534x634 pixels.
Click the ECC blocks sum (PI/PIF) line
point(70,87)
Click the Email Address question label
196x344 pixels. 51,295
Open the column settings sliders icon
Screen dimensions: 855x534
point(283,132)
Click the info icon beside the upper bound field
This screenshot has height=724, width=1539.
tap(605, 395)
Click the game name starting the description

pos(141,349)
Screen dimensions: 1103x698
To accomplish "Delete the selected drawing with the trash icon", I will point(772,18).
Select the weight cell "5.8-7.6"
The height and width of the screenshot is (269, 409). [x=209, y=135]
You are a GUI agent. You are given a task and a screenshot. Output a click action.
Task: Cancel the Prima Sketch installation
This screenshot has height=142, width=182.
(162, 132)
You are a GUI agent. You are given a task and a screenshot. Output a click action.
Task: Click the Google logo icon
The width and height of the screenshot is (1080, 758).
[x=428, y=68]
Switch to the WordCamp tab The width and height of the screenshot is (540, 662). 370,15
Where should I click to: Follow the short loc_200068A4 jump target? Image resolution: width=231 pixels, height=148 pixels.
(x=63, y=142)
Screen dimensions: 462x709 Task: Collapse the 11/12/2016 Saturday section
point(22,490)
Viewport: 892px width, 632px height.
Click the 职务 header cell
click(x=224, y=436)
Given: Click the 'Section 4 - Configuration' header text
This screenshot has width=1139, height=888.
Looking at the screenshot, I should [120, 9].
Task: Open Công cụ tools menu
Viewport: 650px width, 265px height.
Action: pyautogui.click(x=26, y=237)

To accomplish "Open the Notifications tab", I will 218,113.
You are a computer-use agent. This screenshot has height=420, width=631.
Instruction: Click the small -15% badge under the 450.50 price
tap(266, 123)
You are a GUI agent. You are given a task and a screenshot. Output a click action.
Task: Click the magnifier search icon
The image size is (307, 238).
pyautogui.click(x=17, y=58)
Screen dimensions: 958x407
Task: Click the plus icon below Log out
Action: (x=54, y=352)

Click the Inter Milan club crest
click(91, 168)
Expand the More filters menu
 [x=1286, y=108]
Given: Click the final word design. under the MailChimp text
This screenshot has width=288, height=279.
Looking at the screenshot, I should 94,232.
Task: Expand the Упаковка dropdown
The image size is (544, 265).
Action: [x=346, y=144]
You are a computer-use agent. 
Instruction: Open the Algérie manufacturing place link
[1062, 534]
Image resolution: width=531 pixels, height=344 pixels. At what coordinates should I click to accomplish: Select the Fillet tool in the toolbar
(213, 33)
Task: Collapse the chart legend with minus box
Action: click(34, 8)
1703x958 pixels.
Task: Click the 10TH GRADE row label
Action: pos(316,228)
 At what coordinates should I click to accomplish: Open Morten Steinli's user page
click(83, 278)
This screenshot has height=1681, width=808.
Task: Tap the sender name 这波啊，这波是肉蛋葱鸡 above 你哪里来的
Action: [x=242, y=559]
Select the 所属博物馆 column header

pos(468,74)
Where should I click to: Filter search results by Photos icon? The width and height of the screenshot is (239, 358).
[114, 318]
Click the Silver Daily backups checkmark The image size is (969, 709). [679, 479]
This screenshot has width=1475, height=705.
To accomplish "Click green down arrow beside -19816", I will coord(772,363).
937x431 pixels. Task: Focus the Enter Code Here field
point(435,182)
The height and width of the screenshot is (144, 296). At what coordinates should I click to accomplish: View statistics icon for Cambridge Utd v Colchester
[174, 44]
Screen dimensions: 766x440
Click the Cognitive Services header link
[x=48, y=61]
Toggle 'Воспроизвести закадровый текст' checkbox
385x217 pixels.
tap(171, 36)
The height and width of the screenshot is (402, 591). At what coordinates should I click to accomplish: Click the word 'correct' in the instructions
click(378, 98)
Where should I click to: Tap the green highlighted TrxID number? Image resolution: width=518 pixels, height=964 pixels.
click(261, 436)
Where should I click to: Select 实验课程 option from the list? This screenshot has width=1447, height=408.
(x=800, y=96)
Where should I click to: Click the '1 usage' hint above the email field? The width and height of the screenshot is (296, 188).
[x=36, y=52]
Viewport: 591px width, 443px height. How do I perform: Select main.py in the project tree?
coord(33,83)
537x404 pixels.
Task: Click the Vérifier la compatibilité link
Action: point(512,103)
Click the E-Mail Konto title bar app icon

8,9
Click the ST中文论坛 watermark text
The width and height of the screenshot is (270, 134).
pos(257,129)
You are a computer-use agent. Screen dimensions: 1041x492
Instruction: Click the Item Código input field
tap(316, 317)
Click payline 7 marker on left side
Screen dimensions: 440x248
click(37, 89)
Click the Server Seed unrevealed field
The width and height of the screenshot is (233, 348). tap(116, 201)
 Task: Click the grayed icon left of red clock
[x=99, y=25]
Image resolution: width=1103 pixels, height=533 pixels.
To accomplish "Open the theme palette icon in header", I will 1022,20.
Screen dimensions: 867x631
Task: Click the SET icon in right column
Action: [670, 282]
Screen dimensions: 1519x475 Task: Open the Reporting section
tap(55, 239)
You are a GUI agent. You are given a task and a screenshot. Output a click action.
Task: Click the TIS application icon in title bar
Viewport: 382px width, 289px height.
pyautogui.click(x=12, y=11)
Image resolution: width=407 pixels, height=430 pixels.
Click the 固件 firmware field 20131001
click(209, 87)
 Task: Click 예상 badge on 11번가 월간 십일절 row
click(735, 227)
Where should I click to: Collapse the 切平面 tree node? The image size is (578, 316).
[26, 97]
::::::::::
[TO DO] Copy every line of the material exactly, keeping all of it.

[REPLY]
534x634 pixels.
Click the ECC blocks sum (PI/PIF) line
point(70,87)
Click the Email Address question label
196x344 pixels. 51,295
Open the column settings sliders icon
Screen dimensions: 855x534
point(283,132)
Click the info icon beside the upper bound field
This screenshot has height=724, width=1539.
tap(605, 395)
Click the game name starting the description

pos(141,349)
Screen dimensions: 1103x698
To accomplish "Delete the selected drawing with the trash icon", I will point(772,18).
Select the weight cell "5.8-7.6"
The height and width of the screenshot is (269, 409). [x=209, y=135]
You are a GUI agent. You are given a task and a screenshot. Output a click action.
Task: Cancel the Prima Sketch installation
This screenshot has height=142, width=182.
(162, 132)
You are a GUI agent. You are given a task and a screenshot. Output a click action.
Task: Click the Google logo icon
The width and height of the screenshot is (1080, 758).
[x=428, y=68]
Switch to the WordCamp tab The width and height of the screenshot is (540, 662). 370,15
Where should I click to: Follow the short loc_200068A4 jump target? Image resolution: width=231 pixels, height=148 pixels.
(x=63, y=142)
Screen dimensions: 462x709 Task: Collapse the 11/12/2016 Saturday section
point(22,490)
Viewport: 892px width, 632px height.
Click the 职务 header cell
click(x=224, y=436)
Given: Click the 'Section 4 - Configuration' header text
This screenshot has width=1139, height=888.
Looking at the screenshot, I should [120, 9].
Task: Open Công cụ tools menu
Viewport: 650px width, 265px height.
Action: pyautogui.click(x=26, y=237)

To accomplish "Open the Notifications tab", I will 218,113.
You are a computer-use agent. This screenshot has height=420, width=631.
Instruction: Click the small -15% badge under the 450.50 price
tap(266, 123)
You are a GUI agent. You are given a task and a screenshot. Output a click action.
Task: Click the magnifier search icon
The image size is (307, 238).
pyautogui.click(x=17, y=58)
Screen dimensions: 958x407
Task: Click the plus icon below Log out
Action: (x=54, y=352)

Click the Inter Milan club crest
click(91, 168)
Expand the More filters menu
 [x=1286, y=108]
Given: Click the final word design. under the MailChimp text
This screenshot has width=288, height=279.
Looking at the screenshot, I should 94,232.
Task: Expand the Упаковка dropdown
The image size is (544, 265).
Action: [x=346, y=144]
You are a computer-use agent. 
Instruction: Open the Algérie manufacturing place link
[1062, 534]
Image resolution: width=531 pixels, height=344 pixels. At what coordinates should I click to accomplish: Select the Fillet tool in the toolbar
(213, 33)
Task: Collapse the chart legend with minus box
Action: click(34, 8)
1703x958 pixels.
Task: Click the 10TH GRADE row label
Action: pos(316,228)
 At what coordinates should I click to accomplish: Open Morten Steinli's user page
click(83, 278)
This screenshot has height=1681, width=808.
Task: Tap the sender name 这波啊，这波是肉蛋葱鸡 above 你哪里来的
Action: [x=242, y=559]
Select the 所属博物馆 column header

pos(468,74)
Where should I click to: Filter search results by Photos icon? The width and height of the screenshot is (239, 358).
[114, 318]
Click the Silver Daily backups checkmark The image size is (969, 709). [679, 479]
This screenshot has width=1475, height=705.
To accomplish "Click green down arrow beside -19816", I will coord(772,363).
937x431 pixels. Task: Focus the Enter Code Here field
point(435,182)
The height and width of the screenshot is (144, 296). At what coordinates should I click to accomplish: View statistics icon for Cambridge Utd v Colchester
[174, 44]
Screen dimensions: 766x440
Click the Cognitive Services header link
[x=48, y=61]
Toggle 'Воспроизвести закадровый текст' checkbox
385x217 pixels.
tap(171, 36)
The height and width of the screenshot is (402, 591). At what coordinates should I click to accomplish: Click the word 'correct' in the instructions
click(378, 98)
Where should I click to: Tap the green highlighted TrxID number? Image resolution: width=518 pixels, height=964 pixels.
click(261, 436)
Where should I click to: Select 实验课程 option from the list? This screenshot has width=1447, height=408.
(x=800, y=96)
Where should I click to: Click the '1 usage' hint above the email field? The width and height of the screenshot is (296, 188).
[x=36, y=52]
Viewport: 591px width, 443px height. How do I perform: Select main.py in the project tree?
coord(33,83)
537x404 pixels.
Task: Click the Vérifier la compatibilité link
Action: point(512,103)
Click the E-Mail Konto title bar app icon

8,9
Click the ST中文论坛 watermark text
The width and height of the screenshot is (270, 134).
pos(257,129)
You are a computer-use agent. Screen dimensions: 1041x492
Instruction: Click the Item Código input field
tap(316, 317)
Click payline 7 marker on left side
Screen dimensions: 440x248
click(37, 89)
Click the Server Seed unrevealed field
The width and height of the screenshot is (233, 348). tap(116, 201)
 Task: Click the grayed icon left of red clock
[x=99, y=25]
Image resolution: width=1103 pixels, height=533 pixels.
To accomplish "Open the theme palette icon in header", I will 1022,20.
Screen dimensions: 867x631
Task: Click the SET icon in right column
Action: [670, 282]
Screen dimensions: 1519x475 Task: Open the Reporting section
tap(55, 239)
You are a GUI agent. You are given a task and a screenshot. Output a click action.
Task: Click the TIS application icon in title bar
Viewport: 382px width, 289px height.
pyautogui.click(x=12, y=11)
Image resolution: width=407 pixels, height=430 pixels.
Click the 固件 firmware field 20131001
click(209, 87)
 Task: Click 예상 badge on 11번가 월간 십일절 row
click(735, 227)
Where should I click to: Collapse the 切平面 tree node? The image size is (578, 316).
[26, 97]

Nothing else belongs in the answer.